Нинка приехала фыркать. «Привадила новое говно себе на голову! Обязательно тебе надо!» Хабалка, хоть и москвичка теперь. Раньше тут в своем-то говне аккуратней выражалась! Все стремилась выше головы прыгнуть. Дура-мамашка и отец-алкоголик вниз тянули. А потом как добралась до своего верха, до Москвы, до норковой шубы, так и поперло из нее! Они ведь теперь богатые-то, за словами не следят, на рожу не глядят — простая или нет. Они все больше в кошелек и в карман заглядывают!
Обиделась ужасно. Унесла матрас на кухню, задвинула стол в проход. Ночью, конечно, поплакала сама с собой, вспомнила, как под этот стол утром подлезала на четвереньках завтрак готовить, когда сюда Нинка от умирающего отца по ночам пряталась! Будет кот!
И пусть гадит, где хочет! Чай, не у вас в ваших москвах, где домработница, может, откажется убирать… Ну помирились, конечно, дня за три. Куда деваться. Уезжала — плакала. Купила в подарок одеяло новое из какого-то «фибера». Огромное, двуспальное, в синий цветок, толстое. Куда вот ей, скажите, такое? Двухспальное-то? У нее еще старое ватное не вытерлось, недавно она его заново обшила припасенным давно кумачом и простегала за два вечера толстой ниткой. Не хуже «фибера» вашего! На него и пододеяльника такого большого нет. Она все свои пододеяльники в лицо знает, вон лежат стопочкой. И простыни. Завязала одеяло в самую плохонькую — и на антресоль. До Нинкиного приезда.
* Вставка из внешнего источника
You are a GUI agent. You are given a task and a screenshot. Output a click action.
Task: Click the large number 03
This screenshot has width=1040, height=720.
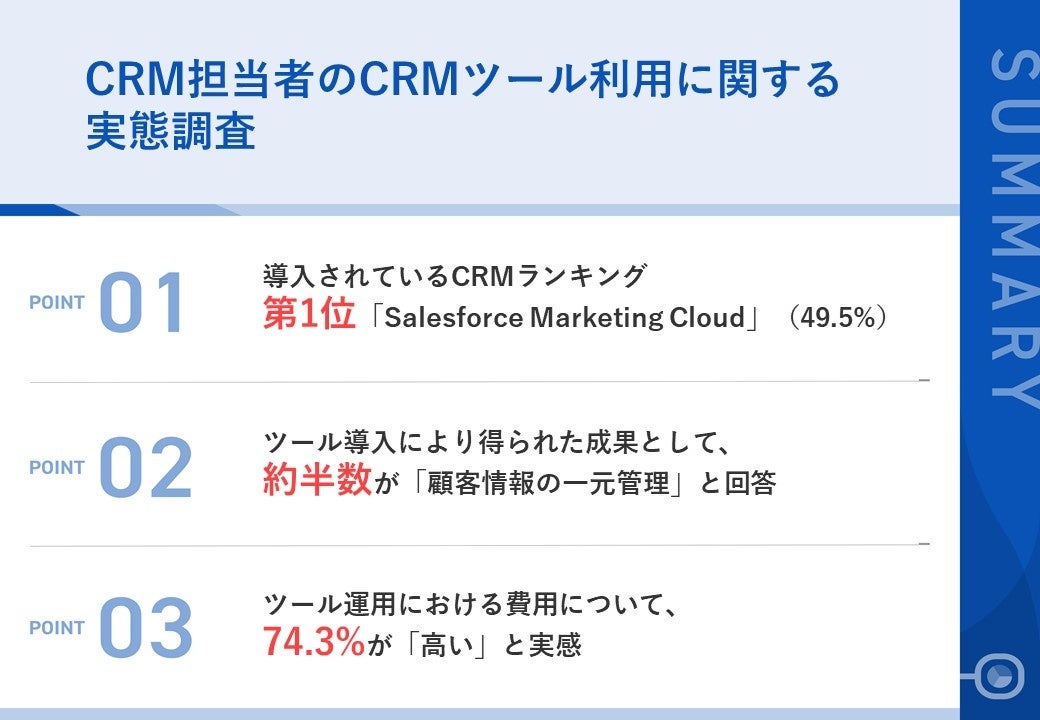146,629
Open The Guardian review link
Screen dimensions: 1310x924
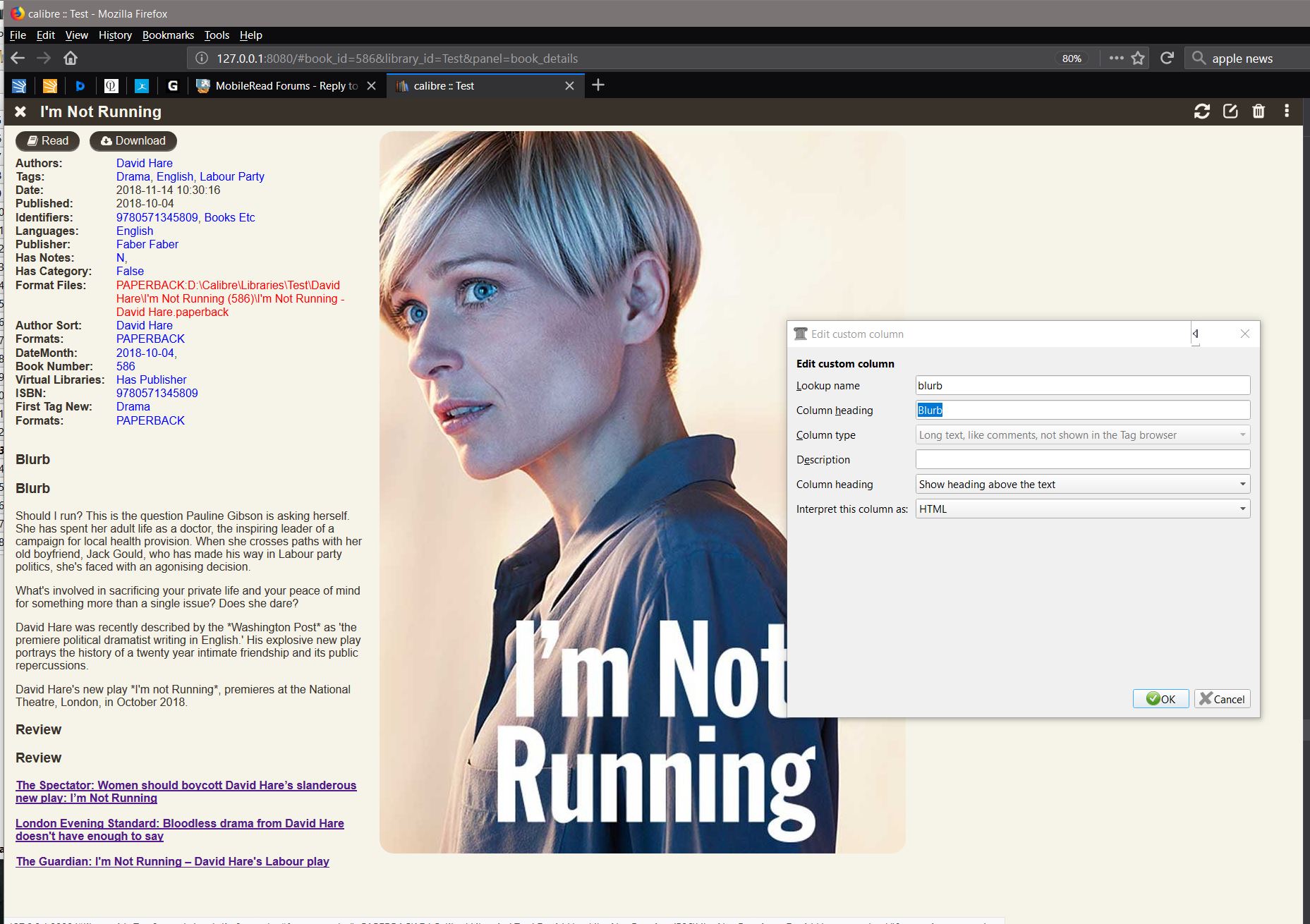172,861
Так и стали. Звала Васей. Приучилась. Она Володьку-то тоже полгода привыкала называть, а сначала ни в какую. Он придет, бывало, к проходной, стоит, выстаивает ее. Девчонки смеются, а ей стыдно. Они и не знакомились толком. Галя-подруга сказала. На тебя, мол, Зойка, Вовка Грушин со строительной бригады глаз положил. Видала, вчера в кино парни были — в углу сидели? Не видала? Ну и дурочка, это там он самый и был. И правда — со следующего дня стал приходить на проходную. Вахлак вахлаком. Волосы низко растут. Она сама была маленькая, метр шестьдесят, так он ей огромным казался. Глаз не поднять. Молчун.
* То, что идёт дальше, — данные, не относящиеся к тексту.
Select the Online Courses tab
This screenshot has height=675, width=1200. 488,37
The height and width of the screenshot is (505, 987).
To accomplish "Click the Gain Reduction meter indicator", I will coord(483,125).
Два месяца, больше! Ее заклевали, задразнили подружки. Он уже и у общежития стал отсвечивать. Ни слова, пока сама не подошла, сердясь. Если вроде ты ко мне, так иди, провожай! Ничего, рядом пошел. Так еще месяц ходили рядышком. Она сначала стеснялась его молчания, потом привыкла. Идет человек, как говорится, без комментариев, значит, ему и так хорошо. На новогодний вечер пришел к ним в столовую заводскую. Как пропустили? Издалека смотрел. Так она с Галей весь вечер и протанцевала. Потом пропал.